Abdulkarim Faraj Alqahtani; Mohammad Ilyas

doi:10.53840/myjict7-2-163

Authors

Abdulkarim Faraj Alqahtani Department of Electrical Engineering and Computer Science Florida Atlantic University, Boca Raton, FL, USA
Mohammad Ilyas Department of Electrical Engineering and Computer Science Florida Atlantic University, Boca Raton, FL, USA

DOI:

https://doi.org/10.53840/myjict7-2-163

Keywords:

Detection of offensive texts, Natural Language Processing, Cyberbullying, Sentiment Analysis, Machine Learning

Abstract

Recently there has been an increase in the use of social media leading to higher levels of interaction among people. There are some negative side effects caused by these interactions creating potential for some users to harm other users by bullying. This behavior needs to be identified and mitigated because it causes hurtful feelings for victims and may lead them to hate the society. This behavior is prevalent in the current times on some platforms in social media.

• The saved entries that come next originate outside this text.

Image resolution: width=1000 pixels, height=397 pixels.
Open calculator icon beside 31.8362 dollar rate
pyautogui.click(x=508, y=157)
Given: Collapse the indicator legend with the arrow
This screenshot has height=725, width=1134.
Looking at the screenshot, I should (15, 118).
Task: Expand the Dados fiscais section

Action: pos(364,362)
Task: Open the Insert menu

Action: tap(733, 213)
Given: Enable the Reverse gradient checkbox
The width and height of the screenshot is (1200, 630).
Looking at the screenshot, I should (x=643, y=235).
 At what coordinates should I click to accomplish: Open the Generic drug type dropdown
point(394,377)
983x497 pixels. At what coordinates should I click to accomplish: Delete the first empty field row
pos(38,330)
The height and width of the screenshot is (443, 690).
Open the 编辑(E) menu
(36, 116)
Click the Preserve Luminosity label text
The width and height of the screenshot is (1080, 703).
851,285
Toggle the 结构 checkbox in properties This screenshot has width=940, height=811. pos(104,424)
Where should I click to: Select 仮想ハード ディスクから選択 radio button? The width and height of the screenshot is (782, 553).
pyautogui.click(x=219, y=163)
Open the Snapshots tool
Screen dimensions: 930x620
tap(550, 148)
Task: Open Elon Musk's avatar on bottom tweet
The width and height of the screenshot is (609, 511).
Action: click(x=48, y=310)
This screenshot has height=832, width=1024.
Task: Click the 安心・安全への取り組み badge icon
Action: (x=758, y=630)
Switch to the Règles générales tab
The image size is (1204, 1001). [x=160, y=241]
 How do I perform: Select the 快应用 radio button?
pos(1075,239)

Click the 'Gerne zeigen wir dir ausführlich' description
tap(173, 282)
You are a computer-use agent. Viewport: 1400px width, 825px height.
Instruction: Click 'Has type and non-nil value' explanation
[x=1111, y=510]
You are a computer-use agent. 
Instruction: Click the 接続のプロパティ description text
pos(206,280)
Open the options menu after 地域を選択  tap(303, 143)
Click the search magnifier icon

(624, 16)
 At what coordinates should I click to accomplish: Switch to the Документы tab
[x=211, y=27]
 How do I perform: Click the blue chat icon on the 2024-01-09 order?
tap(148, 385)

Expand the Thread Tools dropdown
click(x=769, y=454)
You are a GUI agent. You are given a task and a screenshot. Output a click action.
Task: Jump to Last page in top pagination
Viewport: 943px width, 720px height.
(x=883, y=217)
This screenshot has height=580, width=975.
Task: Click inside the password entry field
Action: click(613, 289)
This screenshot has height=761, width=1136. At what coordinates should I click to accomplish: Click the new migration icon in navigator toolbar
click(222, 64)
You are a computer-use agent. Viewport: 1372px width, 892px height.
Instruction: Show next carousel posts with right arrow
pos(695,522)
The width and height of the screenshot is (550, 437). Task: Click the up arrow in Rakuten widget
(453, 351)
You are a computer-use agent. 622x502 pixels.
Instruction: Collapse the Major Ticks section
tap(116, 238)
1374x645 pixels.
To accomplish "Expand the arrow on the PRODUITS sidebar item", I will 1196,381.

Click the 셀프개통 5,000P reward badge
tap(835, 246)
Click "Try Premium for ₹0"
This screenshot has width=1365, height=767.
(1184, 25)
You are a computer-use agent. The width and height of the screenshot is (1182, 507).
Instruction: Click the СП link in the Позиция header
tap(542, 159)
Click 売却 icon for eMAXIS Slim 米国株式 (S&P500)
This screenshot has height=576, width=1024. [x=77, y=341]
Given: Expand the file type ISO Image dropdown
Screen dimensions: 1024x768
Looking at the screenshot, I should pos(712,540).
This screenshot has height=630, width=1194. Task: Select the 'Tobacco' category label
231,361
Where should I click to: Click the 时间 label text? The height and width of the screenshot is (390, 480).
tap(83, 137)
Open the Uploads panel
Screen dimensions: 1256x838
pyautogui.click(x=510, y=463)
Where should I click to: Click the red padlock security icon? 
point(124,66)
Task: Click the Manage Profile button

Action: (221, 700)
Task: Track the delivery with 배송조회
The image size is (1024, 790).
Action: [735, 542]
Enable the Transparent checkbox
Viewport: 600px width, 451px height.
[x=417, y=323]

In this paper, we discuss different forms of cyberbullying, including the methods and techniques used, the effects it has, and recent research on detecting and preventing it. Also, we review some solutions that were mentioned in the prior research papers that try to reduce and detect this phenomenon. In addition, we review some Natural Language Processing (NLP) techniques that are used to detect cyberbullying in text data, and show various models that detect the offensive text in some social media platforms. We review the most efficient machine learning algorithms with higher accuracy, some graphical results that describe the visualizations showing the negative and the positive text, and discuss some challenges that NLP algorithms face in detecting cyberbullying. For the experimental purpose, we analyzed data from over 39,000 tweets on Twitter, using machine learning algorithms to classify and predict instances of cyberbullying related to religion, age, gender, and ethnicity. We applied three different machine learning algorithms to this dataset and compared their performance using various metrics. The results of this analysis are used to detect the short text that contains cyberbullying. Our aims in this paper are to review 11 numbers of the previous research papers that have suggested solutions by using algorithms of machine learning with (NLP) to detect and reduce this behavior, and experiment three machine learning algorithms on Twitter’s dataset.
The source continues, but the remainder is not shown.